### Work to be completed
A complete and exact copy of the data below is required.

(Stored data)
══════════════════════════════

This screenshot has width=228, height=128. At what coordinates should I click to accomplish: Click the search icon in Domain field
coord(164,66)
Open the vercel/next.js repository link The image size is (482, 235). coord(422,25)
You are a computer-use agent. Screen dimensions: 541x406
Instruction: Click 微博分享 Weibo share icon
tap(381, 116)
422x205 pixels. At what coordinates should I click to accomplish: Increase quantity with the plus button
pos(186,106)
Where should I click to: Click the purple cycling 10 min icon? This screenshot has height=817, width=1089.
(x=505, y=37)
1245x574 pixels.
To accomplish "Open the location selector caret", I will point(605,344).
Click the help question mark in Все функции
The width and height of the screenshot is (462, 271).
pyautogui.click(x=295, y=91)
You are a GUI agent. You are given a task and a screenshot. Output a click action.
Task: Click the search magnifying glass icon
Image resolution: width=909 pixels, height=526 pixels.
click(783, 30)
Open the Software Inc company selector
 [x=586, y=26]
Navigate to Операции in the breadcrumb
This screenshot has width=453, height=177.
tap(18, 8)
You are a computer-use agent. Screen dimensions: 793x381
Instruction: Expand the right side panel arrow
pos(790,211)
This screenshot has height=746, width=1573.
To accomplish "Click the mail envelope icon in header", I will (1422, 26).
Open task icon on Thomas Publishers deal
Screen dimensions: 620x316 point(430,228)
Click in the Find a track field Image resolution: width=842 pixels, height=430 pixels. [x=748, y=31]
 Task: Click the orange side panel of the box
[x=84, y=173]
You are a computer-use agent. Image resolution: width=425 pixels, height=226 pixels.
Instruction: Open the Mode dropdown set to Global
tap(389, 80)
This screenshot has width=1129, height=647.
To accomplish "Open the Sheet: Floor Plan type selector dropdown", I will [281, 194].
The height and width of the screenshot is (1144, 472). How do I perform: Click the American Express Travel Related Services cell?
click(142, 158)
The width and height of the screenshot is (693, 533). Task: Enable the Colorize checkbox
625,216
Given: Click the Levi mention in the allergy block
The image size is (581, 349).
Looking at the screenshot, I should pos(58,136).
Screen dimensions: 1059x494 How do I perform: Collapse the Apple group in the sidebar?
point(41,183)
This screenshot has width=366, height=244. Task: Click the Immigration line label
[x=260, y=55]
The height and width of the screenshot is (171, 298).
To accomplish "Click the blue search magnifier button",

══════════════════════════════

### Solved problem
This screenshot has width=228, height=128. At what coordinates should I click to accomplish: Click the search icon in Domain field
coord(164,66)
Open the vercel/next.js repository link The image size is (482, 235). coord(422,25)
You are a computer-use agent. Screen dimensions: 541x406
Instruction: Click 微博分享 Weibo share icon
tap(381, 116)
422x205 pixels. At what coordinates should I click to accomplish: Increase quantity with the plus button
pos(186,106)
Where should I click to: Click the purple cycling 10 min icon? This screenshot has height=817, width=1089.
(x=505, y=37)
1245x574 pixels.
To accomplish "Open the location selector caret", I will point(605,344).
Click the help question mark in Все функции
The width and height of the screenshot is (462, 271).
pyautogui.click(x=295, y=91)
You are a GUI agent. You are given a task and a screenshot. Output a click action.
Task: Click the search magnifying glass icon
Image resolution: width=909 pixels, height=526 pixels.
click(783, 30)
Open the Software Inc company selector
 [x=586, y=26]
Navigate to Операции in the breadcrumb
This screenshot has width=453, height=177.
tap(18, 8)
You are a computer-use agent. Screen dimensions: 793x381
Instruction: Expand the right side panel arrow
pos(790,211)
This screenshot has height=746, width=1573.
To accomplish "Click the mail envelope icon in header", I will (1422, 26).
Open task icon on Thomas Publishers deal
Screen dimensions: 620x316 point(430,228)
Click in the Find a track field Image resolution: width=842 pixels, height=430 pixels. [x=748, y=31]
 Task: Click the orange side panel of the box
[x=84, y=173]
You are a computer-use agent. Image resolution: width=425 pixels, height=226 pixels.
Instruction: Open the Mode dropdown set to Global
tap(389, 80)
This screenshot has width=1129, height=647.
To accomplish "Open the Sheet: Floor Plan type selector dropdown", I will [281, 194].
The height and width of the screenshot is (1144, 472). How do I perform: Click the American Express Travel Related Services cell?
click(142, 158)
The width and height of the screenshot is (693, 533). Task: Enable the Colorize checkbox
625,216
Given: Click the Levi mention in the allergy block
The image size is (581, 349).
Looking at the screenshot, I should pos(58,136).
Screen dimensions: 1059x494 How do I perform: Collapse the Apple group in the sidebar?
point(41,183)
This screenshot has width=366, height=244. Task: Click the Immigration line label
[x=260, y=55]
The height and width of the screenshot is (171, 298).
To accomplish "Click the blue search magnifier button",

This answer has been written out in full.